Ats Bergamo nomina consulente legale per appurare responsabilità dei medici. La Fismu chiede l’intervento di Speranza

Ats Bergamo nomina consulente legale per appurare responsabilità dei medici. La Fismu chiede l’intervento di Speranza
“Una vergogna”. Così il segretario regionale Fismu, Francesco Falsetti, commenta la delibera del Dg che nomina l’avvocato Angelo Capelli consulente legale dell’Azienda con il compito, tra le altre cose, di verificare “eventuali responsabilità per le modalità di gestione dell’emergenza sul territorio da parte dei medici di medicina generale” della provincia di Bergamo, la più colpita dall’epidemia. La Fismu chiede l’intervento del Governo: “Si blocchi questa iniziativa dell’Ats, che è una offesa ai molti medici contagiati e a quelli caduti sul lavoro”. LA DELIBERA

Fare chiarezza su “eventuali responsabilità per le modalità di gestione dell’emergenza epidemiologica Covid 19 presso il presidio ospedaliero Pesenti Fenaroli di Alzano Lombardo”. Ma anche eventuali responsabilità per le modalità di gestione dell’emergenza sul territorio da parte dei medici di medicina generale”. Come pure su “eventuali responsabilità per le modalità di gestione dell’emergenza all’interno della stessa Ats”. E’ quanto si legge in alcuni passaggi della recente delibera (n. 298 del 24/4/2020) con cui il Dg dell’ATS di Bergamo, Massimo Giupponi, ha nominato l’avvocato Angelo Capelli consulente legale dell’Azienda, incaricandolo di trovare, anche tra i medici, i responsabili del dramma consumato sul territorio bergamasco, il più colpito dall’epidemia covid 19.

Una iniziativa contro la quale si è levata la voce della Federazione Italiana Sindacale Medici Uniti-Fismu, e l’affiliata Umi, che attraverso il suo segretario regionale, Francesco Falsetti, ha scritto una lettera al Ministro della Salute Roberto Speranza, al presidente della Regione, Attilio Fontana, all’Assessore alla Sanità, Giulio Gallera e allo stesso Direttore Generale ATS Bergamo per chiedere di fermare questa iniziativa ritenendola “una offesa ai molti medici contagiati e a quelli caduti sul lavoro”.

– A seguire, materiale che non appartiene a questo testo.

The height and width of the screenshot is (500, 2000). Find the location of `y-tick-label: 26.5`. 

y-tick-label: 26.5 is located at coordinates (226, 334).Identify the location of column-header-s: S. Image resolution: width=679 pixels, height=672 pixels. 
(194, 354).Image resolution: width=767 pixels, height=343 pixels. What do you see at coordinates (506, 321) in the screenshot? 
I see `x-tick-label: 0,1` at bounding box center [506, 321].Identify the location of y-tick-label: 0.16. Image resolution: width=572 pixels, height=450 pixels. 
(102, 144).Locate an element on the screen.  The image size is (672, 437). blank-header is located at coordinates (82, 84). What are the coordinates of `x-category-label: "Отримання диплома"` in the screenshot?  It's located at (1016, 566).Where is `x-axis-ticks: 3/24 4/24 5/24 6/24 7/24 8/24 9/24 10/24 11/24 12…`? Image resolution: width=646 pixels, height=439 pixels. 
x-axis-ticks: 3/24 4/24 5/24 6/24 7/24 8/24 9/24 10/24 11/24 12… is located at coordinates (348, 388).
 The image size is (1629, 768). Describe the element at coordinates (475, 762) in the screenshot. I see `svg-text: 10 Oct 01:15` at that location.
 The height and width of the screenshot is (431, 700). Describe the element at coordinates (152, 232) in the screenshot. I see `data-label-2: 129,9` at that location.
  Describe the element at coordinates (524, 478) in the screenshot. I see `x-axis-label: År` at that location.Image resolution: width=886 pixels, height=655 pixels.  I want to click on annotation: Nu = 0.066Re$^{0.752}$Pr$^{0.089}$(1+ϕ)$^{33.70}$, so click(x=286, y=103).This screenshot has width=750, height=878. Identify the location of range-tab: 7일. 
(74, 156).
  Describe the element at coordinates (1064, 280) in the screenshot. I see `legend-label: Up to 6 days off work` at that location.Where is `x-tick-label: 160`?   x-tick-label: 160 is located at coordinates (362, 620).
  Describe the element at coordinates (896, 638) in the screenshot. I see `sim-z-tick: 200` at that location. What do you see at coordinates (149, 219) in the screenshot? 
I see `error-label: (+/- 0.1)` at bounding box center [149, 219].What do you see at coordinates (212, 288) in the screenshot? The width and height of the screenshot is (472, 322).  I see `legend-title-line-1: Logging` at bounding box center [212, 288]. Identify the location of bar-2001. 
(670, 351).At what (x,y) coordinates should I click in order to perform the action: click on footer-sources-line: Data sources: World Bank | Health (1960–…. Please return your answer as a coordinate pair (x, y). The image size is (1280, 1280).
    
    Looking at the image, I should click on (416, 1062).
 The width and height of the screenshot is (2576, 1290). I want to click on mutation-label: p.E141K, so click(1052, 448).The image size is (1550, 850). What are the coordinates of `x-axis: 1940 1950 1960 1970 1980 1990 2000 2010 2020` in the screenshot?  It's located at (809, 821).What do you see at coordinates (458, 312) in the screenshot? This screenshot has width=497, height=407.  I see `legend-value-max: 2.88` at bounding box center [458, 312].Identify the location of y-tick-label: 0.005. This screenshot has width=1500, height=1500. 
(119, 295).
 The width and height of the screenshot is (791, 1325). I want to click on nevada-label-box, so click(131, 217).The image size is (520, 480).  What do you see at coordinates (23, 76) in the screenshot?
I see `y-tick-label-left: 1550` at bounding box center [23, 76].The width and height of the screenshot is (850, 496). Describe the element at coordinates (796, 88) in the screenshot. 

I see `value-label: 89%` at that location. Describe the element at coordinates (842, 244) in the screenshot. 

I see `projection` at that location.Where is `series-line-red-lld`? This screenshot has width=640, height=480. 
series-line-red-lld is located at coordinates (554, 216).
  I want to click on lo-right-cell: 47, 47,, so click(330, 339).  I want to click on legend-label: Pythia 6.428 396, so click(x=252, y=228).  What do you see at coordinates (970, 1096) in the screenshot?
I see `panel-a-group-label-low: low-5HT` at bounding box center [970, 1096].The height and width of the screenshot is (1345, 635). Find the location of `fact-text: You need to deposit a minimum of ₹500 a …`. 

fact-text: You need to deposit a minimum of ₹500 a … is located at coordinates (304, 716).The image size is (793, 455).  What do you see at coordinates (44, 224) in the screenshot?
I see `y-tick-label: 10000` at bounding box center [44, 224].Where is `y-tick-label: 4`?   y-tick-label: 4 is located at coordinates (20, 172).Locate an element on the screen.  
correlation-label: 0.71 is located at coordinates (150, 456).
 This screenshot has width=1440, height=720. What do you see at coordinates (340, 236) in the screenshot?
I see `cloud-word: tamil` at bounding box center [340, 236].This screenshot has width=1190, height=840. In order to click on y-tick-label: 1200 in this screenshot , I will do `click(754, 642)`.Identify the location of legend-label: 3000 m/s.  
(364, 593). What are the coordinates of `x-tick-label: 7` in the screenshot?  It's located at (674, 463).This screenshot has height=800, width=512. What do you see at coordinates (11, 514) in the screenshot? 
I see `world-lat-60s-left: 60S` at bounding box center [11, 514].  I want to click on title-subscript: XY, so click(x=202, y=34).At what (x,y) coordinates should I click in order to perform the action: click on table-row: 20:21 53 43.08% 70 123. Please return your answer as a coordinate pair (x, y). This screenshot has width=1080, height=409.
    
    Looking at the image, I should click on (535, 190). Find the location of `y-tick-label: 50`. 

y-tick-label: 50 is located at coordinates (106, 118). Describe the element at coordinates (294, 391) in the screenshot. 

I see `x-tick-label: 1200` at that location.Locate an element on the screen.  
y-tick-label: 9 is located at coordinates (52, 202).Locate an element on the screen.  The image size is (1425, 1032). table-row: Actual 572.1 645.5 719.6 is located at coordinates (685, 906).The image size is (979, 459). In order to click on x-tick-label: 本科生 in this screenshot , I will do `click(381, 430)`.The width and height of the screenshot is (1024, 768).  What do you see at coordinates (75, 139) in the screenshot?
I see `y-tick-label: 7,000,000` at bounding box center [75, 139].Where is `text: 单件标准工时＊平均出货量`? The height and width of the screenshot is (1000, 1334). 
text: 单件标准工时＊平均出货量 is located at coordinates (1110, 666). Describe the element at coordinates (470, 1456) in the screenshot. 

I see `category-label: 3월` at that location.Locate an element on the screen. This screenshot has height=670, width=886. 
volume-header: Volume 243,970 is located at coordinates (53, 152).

Francesco Falsetti, nella missiva contesta la formulazione della delibera e la sua “indeterminatezza nel definire l’ambito delle verifiche affidate all’avvocato designato, Angelo Capelli (professionista oltretutto con recenti e significativi trascorsi politici regionali proprio nella sanità): l’ospedale di Alzano Lombardo, altre strutture pubbliche e private, i medici di medicina generale, la stessa ATS”.

“Preoccupa – continua Falsetti – la volontà di ricercare responsabilità nei confronti dei medici di medicina generale (MMG) convenzionati con la stessa ATS di Bergamo con la quale dovrebbero intercorrere rapporti di collaborazione, specie durante la crisi, sulla base di quanto stabilito del vigente ACN. Fare una caccia alle streghe non serve ed è inaccettabile sparare sull’intera categoria”.

“Grottesco – sottolinea inoltre il segretario regionale Fismu – quando si fa riferimento alla ‘disponibilità ed utilizzo di dispositivi di protezione individuali’ che purtroppo non solo sono stati carenti nell’emergenza ma sono tuttora insufficienti sia nelle RSA sia per i MMG, ma non per responsabilità dei medici, che sono vittime di questa situazione, come dimostra l’alto numero di contagiati e vittime tra i camici bianchi. Ma a quanto ci risulta neppure per colpa diretta dell’ATS di Bergamo. Semmai, crediamo che bisogna guardare alla Regione Lombardia e alle sue decisioni su questa vicenda: non si può purtroppo che ricordare l’enorme flusso di circolari da parte della Regione Lombardia e dell’ATS non sempre semplici da applicare e spesso contrastanti”.
 
“La delibera – conclude Falsetti – è da considerare un provvedimento ostile nei confronti del personale medico perché pone dei dubbi sull’operato della maggioranza del personale medico che si è impegnato anche a rischio della propria salute sino alla perdita della vita (vedi dati INAIL ed INPS). Una decisione sbagliata e da ritirare. È vergognoso che in meno di qualche settimana i medici da eroi siano passati a possibili untori”.